Trade And Income In Developing Countries

Trade And Income In Developing Countries

A dynamic model to measure the effect of bilateral trade on income inequality within a sample of 65 industrialized countries (DCs), between the periods 1980-99. The model was built by Naumelli, Shanker, and Kumar (eds.) in the early 1970s. This paper presents the results of a detailed analysis of the impact of bilateral free trade agreements on the inequality of income. The research is based on studying the effects of bilateral Uruguay-US free trade agreement on income disparity.


The authors find that the Uruguay-US agreement significantly reduced the income gap in both the United States and India. Inequalities in per capita income were concentrated in the United States and India, though the reductions were more significant in the United States. The reductions in India’s per capita income were much less than the decrease in the United States. Namely, Shanker and Kumar (eds.) argue that the degree of economic growth experienced by countries receiving trade flows from advanced countries is primarily determined by the nation’s domestic policies’ nature and quality.

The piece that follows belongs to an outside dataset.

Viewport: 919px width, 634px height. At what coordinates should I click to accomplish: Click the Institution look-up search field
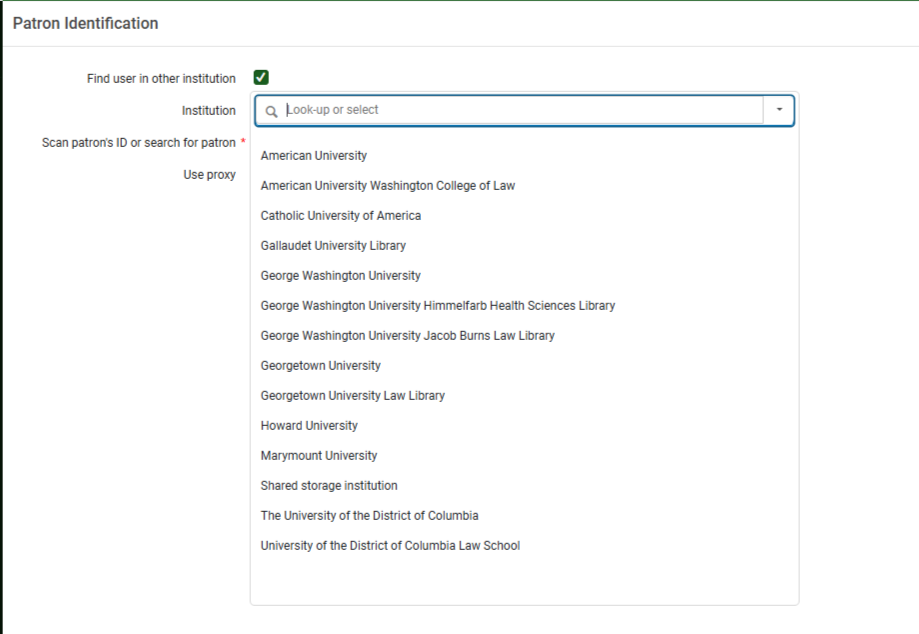[520, 110]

Trade and income inequality are intimately connected to political institutions. Trade policies affect how developing countries can use the foreign capital they receive to build economic infrastructure, combat corruption, and improve public services. An approach that favors one domestic industry over another can hurt investment and output. Trade liberalization can increase employment opportunities in developing countries, especially in rural areas. However, the growth of international competitiveness is also a critical factor in determining future development in developing countries.

Trade policies

Trade policies promoting economic growth in a developing country may discourage foreign direct investment (FDI). Foreign direct investment can help a developing country to achieve its long-term growth objectives. Still, the global community needs to assist developing nations in facilitating capital through appropriate trade policies. As a result, private international financial institutions’ role becomes critical in helping developing country governments pursue policies that will make the most of the foreign investment they receive. The World Trade Organization Agreement on Trade-Related Aspects of the Multinational Trade Treaties provides a helpful mechanism to help developing nations negotiate better access to international trade.


Trade and income trends are very sensitive to political developments in developing countries. The sudden downturn in the textile industry in South Korea in the early 1990s, for example, led to a surge in imports of textile products from the United States and other advanced countries. The drop in textile prices helped South Korean manufacturers reduce manufacturing goods’ costs, which increased their competitiveness in the global market.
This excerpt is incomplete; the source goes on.